Wen Mubai prenait un peu trop goût à la taquiner, alors il posa son menton sur sa main et secoua la tête. « J'avais oublié, elle n'avait peut-être que trois ans ? »

Très bien, Xu Chacha serra les dents intérieurement, déterminée à faire ses preuves du mieux qu'elle pouvait.

Tu crois pouvoir me battre à un jeu d'enfant ?

L'instant d'après, un doux sourire illumina son visage, ses yeux se plissant en croissants. Elle leva le bras et caressa la tête de Wen Mubai d'une voix si douce qu'elle aurait pu faire fondre du miel : « Sage fille, grande sœur va souffler dessus, et la douleur disparaîtra bientôt. »

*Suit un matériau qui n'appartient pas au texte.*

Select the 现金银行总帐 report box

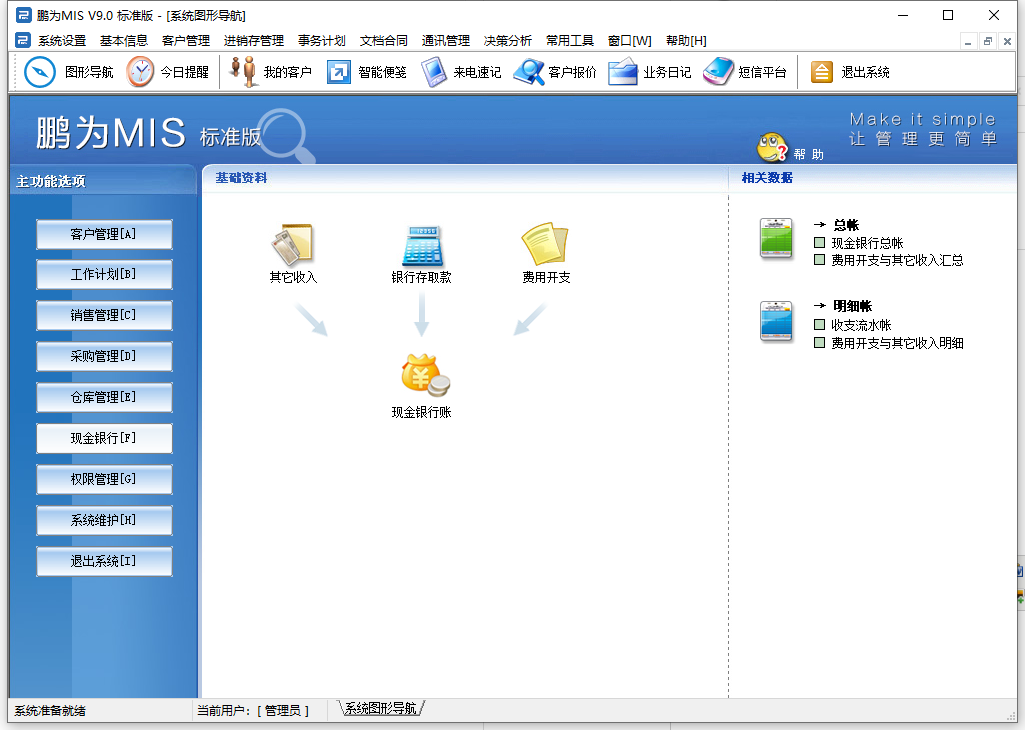point(820,243)
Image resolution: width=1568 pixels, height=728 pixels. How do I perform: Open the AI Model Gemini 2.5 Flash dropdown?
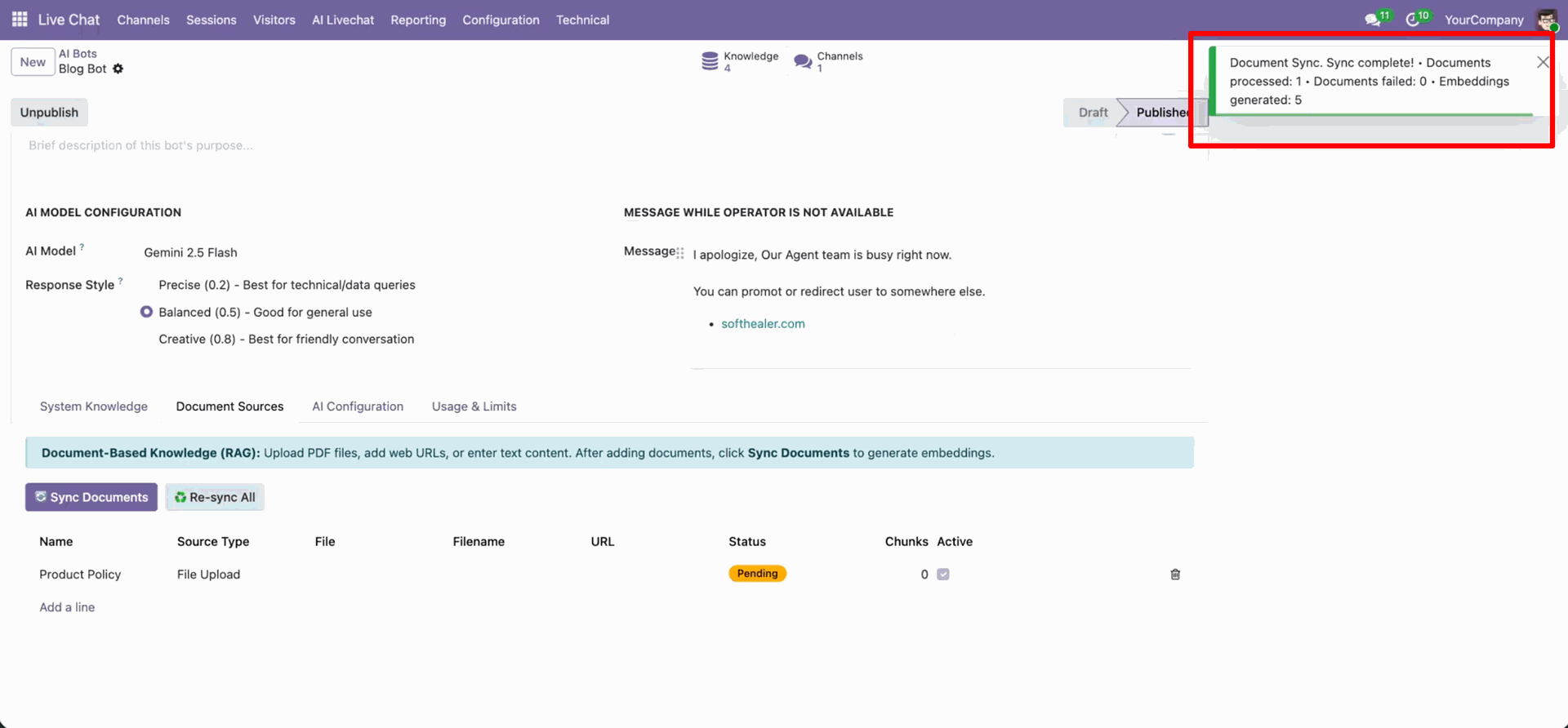click(x=190, y=253)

Wen Mubai fut surpris par la caresse sur sa tête. Il ouvrit légèrement les yeux, resté un instant sans voix.

Eh bien, cette attaque a infligé des dégâts à l'ennemi de cent points, tout en lui en infligeant huit mille.

Chapitre 33

Ce vieil homme est vraiment un dormeur invétéré. Même si la gouvernante est venue préparer le déjeuner, il ne veut toujours pas se lever.

Wen Mubai, toujours inquiète, l'appela. Il marmonna quelque chose et dit : « Donne-moi encore une demi-heure », avant de se remettre à ronfler.

Voyant que son teint était rose et qu'il semblait aller bien, Wen Mubai n'eut d'autre choix que de fermer la porte et de partir. Se retournant, il aperçut Xu Chacha derrière lui et lui demanda : « Qu'est-ce qui ne va pas ? »

Xu Chacha tira sur ses vêtements : « Je veux aller jouer là-bas. »

Wen Mubai regarda dans la direction qu'elle indiquait et vit le champ de gardénias que sa grand-mère avait soigneusement entretenu avant sa mort.

La pluie avait cessé dehors sans qu'elle s'en aperçoive, et le chant clair des oiseaux dans les branches semblait les inviter à aller se promener.

« Va mettre tes bottes de pluie. » Wen Mubai lui tapota l'épaule. « Les routes dehors sont difficiles à parcourir à pied. »

«

D’accord

!

» Xu Chacha comprit que cela signifiait qu’elle était d’accord, alors elle descendit joyeusement les escaliers et enfila ses petites bottes jaunes. «

Tante, viens vite, viens vite

!

»

Wen Mubai agissait toujours avec lenteur. Même pressé par Xu Chacha, il prenait le temps de nouer ses lacets et de les redresser avant de se lever.

« Allons-y. » Elle prit la petite main de Xu Chacha et poussa la porte de derrière.

L'air après la pluie est frais, avec une légère odeur de terre, qui donne envie de respirer profondément.